Please show every line from the entries that carries the word "This".

[Entries shown]:
=====
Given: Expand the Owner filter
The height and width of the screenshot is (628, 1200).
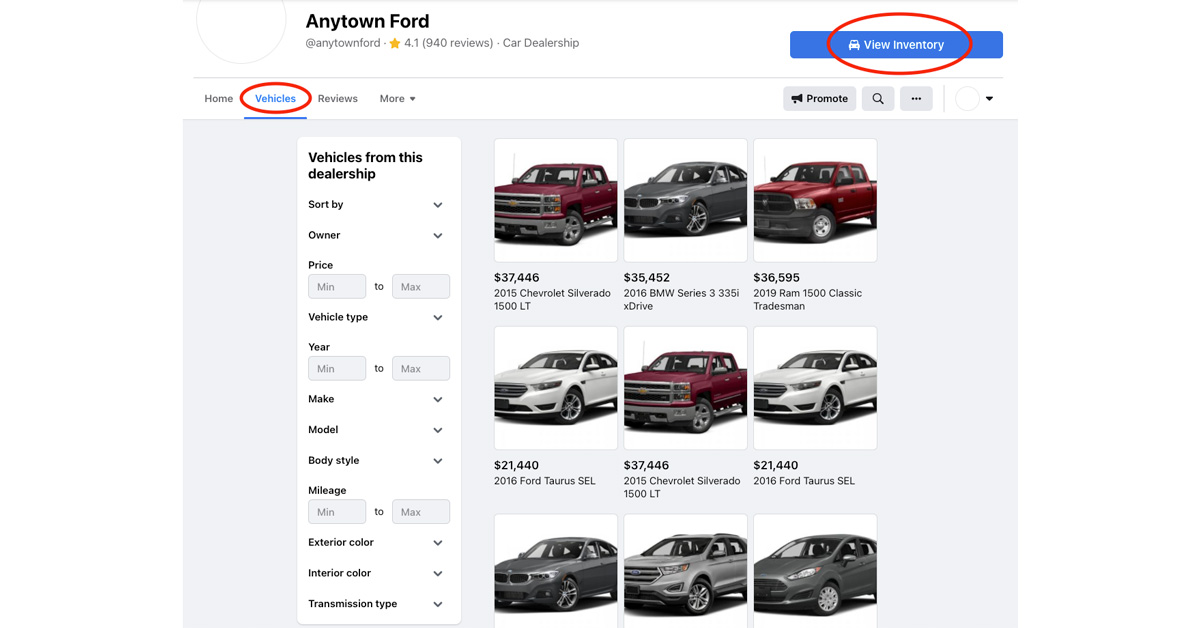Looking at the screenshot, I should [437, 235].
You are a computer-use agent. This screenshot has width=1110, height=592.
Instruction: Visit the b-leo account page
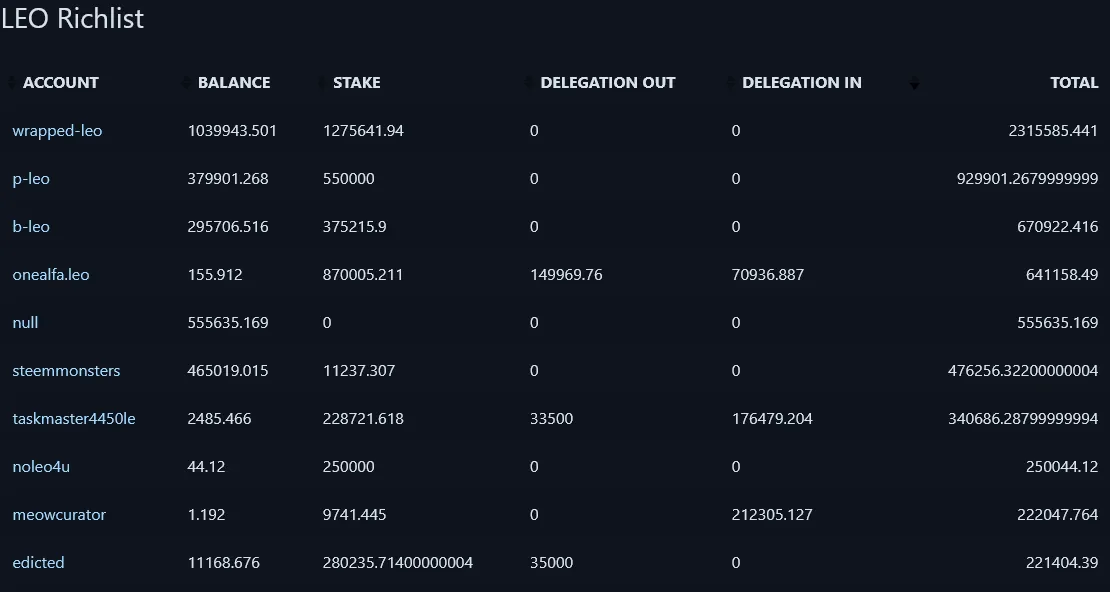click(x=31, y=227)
=====
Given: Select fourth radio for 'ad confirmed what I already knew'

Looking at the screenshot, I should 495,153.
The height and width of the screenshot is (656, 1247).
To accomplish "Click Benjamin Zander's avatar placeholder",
=====
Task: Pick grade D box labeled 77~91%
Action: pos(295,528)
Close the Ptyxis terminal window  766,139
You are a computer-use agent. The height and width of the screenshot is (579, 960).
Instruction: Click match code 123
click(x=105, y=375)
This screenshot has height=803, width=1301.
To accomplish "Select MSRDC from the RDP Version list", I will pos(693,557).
=====
[Output below]:
You are a computer-use agent. This screenshot has width=1110, height=592.
This screenshot has height=803, width=1301.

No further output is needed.